A student in a welders helmet is in the midst of welding metal, her torch lit and emitting a bright white and blue glow.
Lajay York’s smile is hidden under a welder’s helmet as she works. Her torch lit and emitting a bright white and blue glow as she works on a piece of metal.

“There’s not a lot of us women in welding, but that just makes me want to do it more,” she said during a recent break from welding.

According to federal labor statistics, only about 5% of the more than 405,000 welders in the U.S. are women.

“I get really excited when I accomplish something because it’s not expected. It’s a guy skill in their mind, but it’s not,” said York.

March is National Women in The Trades Month, and throughout the month Capital Region BOCES Career and Technical School is shining a spotlight on women in the trades, such as Wright, who are challenging stereotypes and building solid futures through their education at Capital Region BOCES.

York said she plans to pursue her passion for welding with some “lofty expectations” for her pursuits in the construction industry.

“I want to be an ironworker. I want to be up high in the air welding. I like heights and I like welding. I like the adrenaline of it,” she said.

York said her time at BOCES has been great. 

“BOCES is like a giant family. Everyone is helpful. If you need help with something, your classmates will come over and help you or your teacher will help you. Even if it’s not in the classroom, people are just really nice and helpful and want you to succeed,” she said.

As part of her welding education, York has taken part in work-based learning with the City of Albany Department of General Services, where, she said, the environment has been equally open and supportive.

“The work is fun. I love it there. The people are helpful, and I am doing some of the things that I have learned here. I have used a torch and a plasma cutter there and we are about to weld a garbage truck,” York said.

Work-Based Learning Coordinator James Haas said York is a good student making the most of the opportunity at BOCES and with the city of Albany.

“It is easy to evaluate a work-based learning location by the demeanor of our students and business partners. Every time I have come in contact with Ms. York or our business partners at OGS, their purpose and joy is clearly expressed. Everyone involved is getting a lot out of this arrangement,” said Haas.

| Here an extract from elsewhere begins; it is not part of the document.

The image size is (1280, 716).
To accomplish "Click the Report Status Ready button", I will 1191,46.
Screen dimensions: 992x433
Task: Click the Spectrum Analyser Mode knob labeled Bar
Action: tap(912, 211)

York is among approximately five dozen students enrolled this school year in the Capital Region BOCES Welding and Metal Fabrication program. Students in the two-year program learn American Welding Society standards and earn certifications that prepare them for a career in the welding industry. Located on the Albany Campus this school year, the program is being expanded to the Schoharie Campus for the start of the 2024-25 school year to address the increasing demand among students.